Nel corso di una lunga intervista rilasciata alla nostra testata alla vigilia di Capodanno, il sindaco Claudio Scajola affronta senza giri di parole il tema degli esposti sul porto turistico e le polemiche riaccese sul futuro del porto commerciale, liquidando sia l’iniziativa di Ivan Bracco sia le ultime velleità della Compagna Mreasca e di chi continua a crederci
Sul fronte degli esposti, a proposito di quello presentato dal consigliere Pd Ivan Bracco il primo cittadino non mostra alcuna preoccupazione. "Degli esposti non mi meraviglio, credo che ne abbia fatte centinaia. Ha cercato tutti gli indirizzi più possibili, dalle procure europee a quella nazionale antimafia, a quella locale, alla Corte dei Conti, al Consiglio di Stato, alla Regione, al Presidente del Consiglio. Non mi interessa, non mi riguarda".
Più articolata la riflessione sul porto commerciale, che secondo Scajola non ha più alcuna ragione di esistere nelle dimensioni e nelle forme del passato.
"Se uno non si adegua ai tempi che cambiano o è un ignorante o è un suonato. Lei sa benissimo che i porti commerciali delle dimensioni di Porto Maurizio o di Oneglia erano tali quando il carico si faceva con barche da 15-20 mila tonnellate". Il sindaco richiama anche la memoria storica della città, con immagini ancora appese negli uffici comunali.

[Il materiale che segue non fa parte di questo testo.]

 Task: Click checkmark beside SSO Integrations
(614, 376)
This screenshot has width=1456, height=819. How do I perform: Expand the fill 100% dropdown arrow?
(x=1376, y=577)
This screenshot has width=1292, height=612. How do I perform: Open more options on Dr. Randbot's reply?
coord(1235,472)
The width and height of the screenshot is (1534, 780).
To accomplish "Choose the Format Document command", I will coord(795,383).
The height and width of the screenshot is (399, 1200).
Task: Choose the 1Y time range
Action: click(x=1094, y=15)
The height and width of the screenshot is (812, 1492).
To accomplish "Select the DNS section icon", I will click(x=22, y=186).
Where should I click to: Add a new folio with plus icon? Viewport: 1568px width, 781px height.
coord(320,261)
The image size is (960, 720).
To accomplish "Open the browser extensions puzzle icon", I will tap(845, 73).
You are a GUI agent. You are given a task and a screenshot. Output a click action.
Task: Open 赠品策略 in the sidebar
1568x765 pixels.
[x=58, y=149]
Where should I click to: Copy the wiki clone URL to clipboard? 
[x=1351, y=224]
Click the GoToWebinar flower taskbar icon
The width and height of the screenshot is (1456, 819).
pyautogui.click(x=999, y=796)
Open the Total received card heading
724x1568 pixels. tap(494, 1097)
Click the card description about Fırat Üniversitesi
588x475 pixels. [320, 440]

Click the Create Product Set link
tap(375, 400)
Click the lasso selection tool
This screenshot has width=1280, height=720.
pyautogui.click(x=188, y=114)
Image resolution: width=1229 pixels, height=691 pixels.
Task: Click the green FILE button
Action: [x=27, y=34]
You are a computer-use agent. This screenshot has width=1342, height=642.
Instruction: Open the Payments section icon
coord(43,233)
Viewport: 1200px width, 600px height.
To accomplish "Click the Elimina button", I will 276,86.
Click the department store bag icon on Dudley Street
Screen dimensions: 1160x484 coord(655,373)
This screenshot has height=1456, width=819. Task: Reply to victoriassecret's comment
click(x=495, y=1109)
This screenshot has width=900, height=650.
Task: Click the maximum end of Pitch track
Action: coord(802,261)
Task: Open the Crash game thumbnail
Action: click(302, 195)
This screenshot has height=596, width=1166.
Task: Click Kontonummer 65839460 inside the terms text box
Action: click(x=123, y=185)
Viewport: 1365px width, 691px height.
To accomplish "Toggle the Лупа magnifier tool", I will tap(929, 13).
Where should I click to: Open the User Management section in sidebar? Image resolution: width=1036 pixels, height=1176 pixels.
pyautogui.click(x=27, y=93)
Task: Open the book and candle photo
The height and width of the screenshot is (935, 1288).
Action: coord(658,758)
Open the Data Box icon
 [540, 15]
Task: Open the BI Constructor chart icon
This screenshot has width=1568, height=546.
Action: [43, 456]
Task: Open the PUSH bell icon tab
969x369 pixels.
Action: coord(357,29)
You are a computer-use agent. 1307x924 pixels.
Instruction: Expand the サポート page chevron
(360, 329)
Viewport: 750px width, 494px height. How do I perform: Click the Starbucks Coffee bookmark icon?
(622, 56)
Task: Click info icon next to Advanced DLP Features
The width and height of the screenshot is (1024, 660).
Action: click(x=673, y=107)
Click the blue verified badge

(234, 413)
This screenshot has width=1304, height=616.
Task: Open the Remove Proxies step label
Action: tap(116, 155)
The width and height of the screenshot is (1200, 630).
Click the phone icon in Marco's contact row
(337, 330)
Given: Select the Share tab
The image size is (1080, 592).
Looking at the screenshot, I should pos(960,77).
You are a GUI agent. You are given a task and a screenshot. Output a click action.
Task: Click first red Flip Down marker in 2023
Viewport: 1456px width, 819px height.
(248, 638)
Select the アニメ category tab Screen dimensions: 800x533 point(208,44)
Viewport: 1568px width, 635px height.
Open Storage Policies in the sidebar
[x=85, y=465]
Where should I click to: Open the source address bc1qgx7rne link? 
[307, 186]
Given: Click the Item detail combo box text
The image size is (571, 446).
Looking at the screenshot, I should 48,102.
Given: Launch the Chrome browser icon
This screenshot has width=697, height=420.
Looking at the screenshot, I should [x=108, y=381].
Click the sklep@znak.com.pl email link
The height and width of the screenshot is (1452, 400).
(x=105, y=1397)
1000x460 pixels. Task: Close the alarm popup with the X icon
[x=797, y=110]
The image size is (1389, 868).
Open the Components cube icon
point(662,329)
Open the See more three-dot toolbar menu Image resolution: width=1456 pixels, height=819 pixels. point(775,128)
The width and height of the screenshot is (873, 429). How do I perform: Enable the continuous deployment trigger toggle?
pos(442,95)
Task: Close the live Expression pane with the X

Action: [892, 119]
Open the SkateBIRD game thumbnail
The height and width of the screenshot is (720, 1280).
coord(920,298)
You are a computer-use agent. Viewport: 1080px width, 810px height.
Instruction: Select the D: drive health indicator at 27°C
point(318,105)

"Abbiamo delle belle immagini della vivacità dei fusti d’olio sulle banchine, di questi vaporetti da 15-20 mila tonnellate. Una delle ultime navi che ha portato olio lì è arrivata ormai venti o trent’anni fa".
Un cambiamento, secondo il primo cittadino, legato anche all’evoluzione dei mercati. "Prima arrivava olio dalla Spagna, dalla Tunisia, dalla Grecia, che poi andava raffinato. Alla Camera di commercio c’era la borsa dell’olio. Oggi siamo passati all’olio di qualità, all’extravergine, e quel mercato non c’è più". Scajola sottolinea inoltre come la logistica mondiale sia radicalmente cambiata, soprattutto con l’avvento dei container :"Una nave da 15 mila tonnellate aveva una quindicina o una ventina di persone di equipaggio. Oggi le grandi navi da 300 o 400 mila tonnellate hanno equipaggi di sei persone. Il mondo è cambiato". Il confronto con i grandi scali liguri è netto. "A Genova si deve fare la diga esterna, a Vado si sono fatte banchine con fondali di 18 metri. Qui ne abbiamo sette. Come si fa a parlare di trasporto commerciale? Non esiste, è una roba finita".
Anche l’ipotesi di mantenere infrastrutture dedicate viene bocciata senza esitazioni. "Io non posso occupare una banchina con un silos per il cemento per una barca che arriva ogni 15 o 20 giorni e che dà lavoro a una o due persone. Sarebbe uno spreco di una potenzialità che può svilupparsi diversamente".
Da qui la conclusione, netta e politica. "È un ragionamento antistorico, frutto di una grande ignoranza delle cose. E vuole che mi preoccupi di esposti di questo genere? Io ho un obiettivo: far sì che la città cresca, come sta crescendo".